### EXERCISE INSTRUCTIONS
Where the line containing "This screenshot has height=599, width=573." appears, start repeating, and continue exactly through the last line below, adding nothing. Include no pictures.
** RECORDS TO USE follows **
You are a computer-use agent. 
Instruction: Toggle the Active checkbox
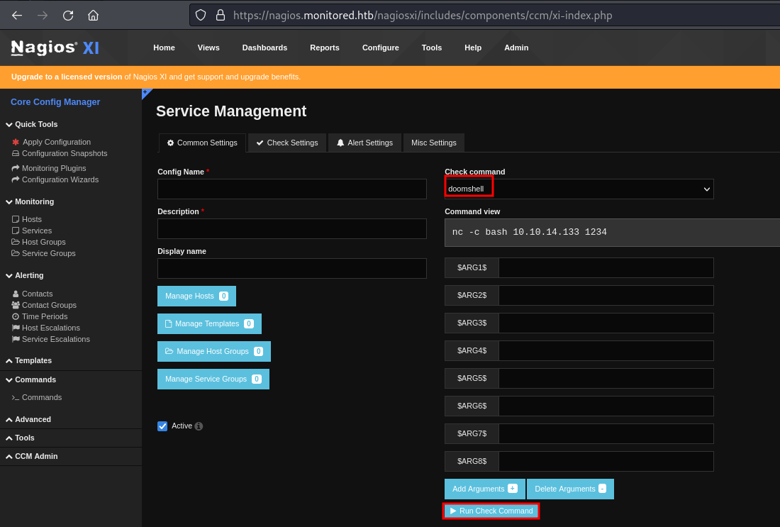(x=162, y=426)
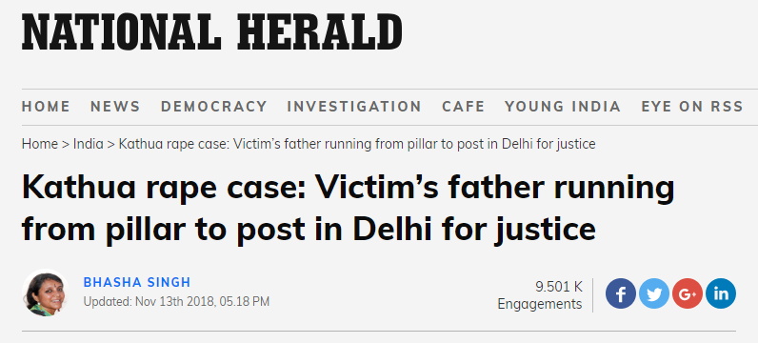Screen dimensions: 758x343
Task: Click the Updated Nov 13th 2018 timestamp
Action: pyautogui.click(x=176, y=301)
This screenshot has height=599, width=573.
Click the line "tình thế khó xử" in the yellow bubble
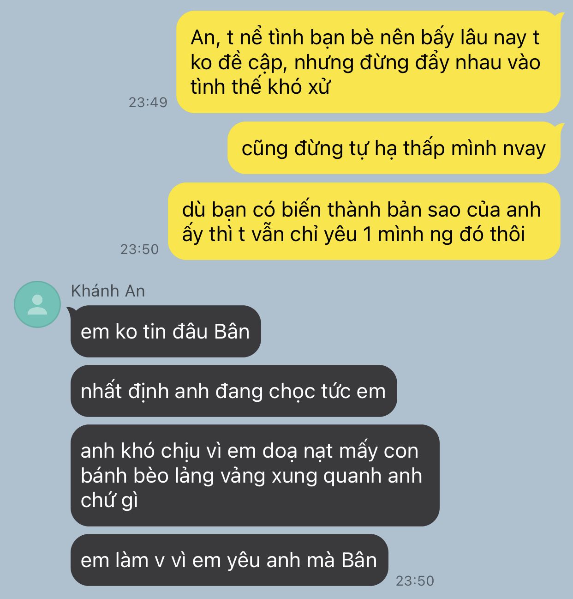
** End of RECORDS TO USE **
### WRITTEN SOLUTION
This screenshot has height=599, width=573.
Click the line "tình thế khó xử" in the yellow bubble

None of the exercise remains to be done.